Vacuum Single Point Anchors

Vacuum Single Point Anchors

Although sometimes specified for general industrial applications, Specialty Vacuum Anchors are used primarily for aircraft maintenance and inspection applications, providing temporary OSHA compliant tie-off capability where and when your mechanics need it.  Unlike rigid rail fall protection systems which can be cost prohibitive and ground based lift devices that can damage aircraft, vacuum anchors are versatile, simple to use cost effective solutions that rely on compressed air to suction the anchor to the surface of the aircraft.  Specialty Vacuum Anchors can be used for single point fall protection, or paired to create a temporary Horizontal Lifeline (HLL).

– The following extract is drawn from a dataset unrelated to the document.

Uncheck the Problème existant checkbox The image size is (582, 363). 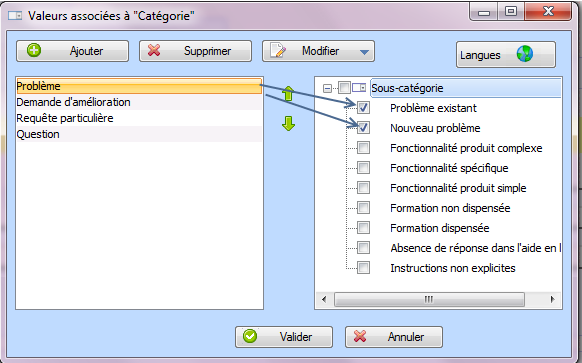363,108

We are a complete turnkey provider of fall protection systems designed for the aviation industry and have years of design and installation experience in this market sector.  Contact us for expert assistance with your fall arrest, fall restraint and fall protection safety requirements.

 

Design Considerations

This self-contained vacuum single point anchor assembly can be powered by a single, on-board 48-cubic-inch compressed gas bottle, a large capacity detached bottle, or shop air. Unit can also power one additional secondary pad.  Ideal for anchorage applications with smooth or non-porus surfaces.

OSHA Regulations

  • Single Point Anchors
    • 1926.502(d)(15) Anchorages used for attachment of personal fall arrest equipment shall be independent of any anchorage being used to support or suspend platforms and capable of supporting at least 5,000 pounds (22.2 kN) per employee attached, or shall be designed, installed, and used as follows:
    • 1926.502(d)(15)(i) as part of a complete personal fall arrest system which maintains a safety factor of at least two; and
    • 1926.502(d)(15)(ii) under the supervision of a qualified person.
  Personal Fall Protection System This section is applicable if the personal fall protection system is being used by an employee having a combined body and tool weight of LESS THAN 310 pounds (140 kg). NOTE: Additional requirements for personal fall arrest systems and positioning systems for an employee having a combined body and tool weight of MORE THAN  310 pounds are contained in paragraphs (d) and (e) of OSHA 1910.140. The employer must ensure that personal fall protection systems meet the following requirements:
  • Connectors must be drop forged, pressed or formed steel, or made of equivalent materials. 1910.140(c)(2)
  • Connectors must have a corrosion-resistant finish, and all surfaces and edges must be smooth to prevent damage to interfacing parts of the system. 1910.140(c)(3)
  • When vertical lifelines are used, each employee must be attached to a separate lifeline. 1910.140(c)(4)
  • Lanyards and vertical lifelines must have a minimum breaking strength of 5,000 pounds (22.2 kN). 1910.140(c)(5)
  • Self-retracting lifelines and lanyards that automatically limit free fall distance to 2 feet (0.61 m) or less must have components capable of sustaining a minimum tensile load of 3,000 pounds (13.3 kN) applied to the device with the lifeline or lanyard in the fully extended position. 1910.140(c)(6)
  • A competent person or qualified person must inspect each knot in a lanyard or vertical lifeline to ensure that it meets the requirements of paragraphs (c)(4) and (5) of this section before any employee uses the lanyard or lifeline. 1910.140(c)(7)
  • D-rings, snaphooks, and carabiners must be capable of sustaining a minimum tensile load of 5,000 pounds (22.2 kN). 1910.140(c)(8)
  • D-rings, snaphooks, and carabiners must be proof tested to a minimum tensile load of 3,600 pounds (16 kN) without cracking, breaking, or incurring permanent deformation. The gate strength of snaphooks and carabiners, must be proof tested to 3,600 lbs. (16 kN) in all directions. 1910.140(c)(9)
  • Snaphooks and carabiners must be the automatic locking type that require at least two separate, consecutive movements to open. 1910.140(c)(10)
Snaphooks and carabiners must not be connected to any of the following unless they are designed for such connections: 1910.140(c)(10)(i)
  • Directly to webbing, rope, or wire rope; 1910.140(c)(10)(ii)
  • To each other; 1910.140(c)(10)(iii)
  • To a D-ring to which another snaphook, carabiner, or connector is attached; 1910.140(c)(10)(iv)
  • To a horizontal life line; or 1910.140(c)(10)(v)
  • To any object that is incompatibly shaped or dimensioned in relation to the snaphook or carabiner such that unintentional disengagement could occur when the connected object depresses the snaphook or carabiner gate, allowing the components to separate. 1910.140(c)(11)

Did You Know?

In general Industry, any leading edge that is four feet or higher than the surface below must be protected from fall hazards?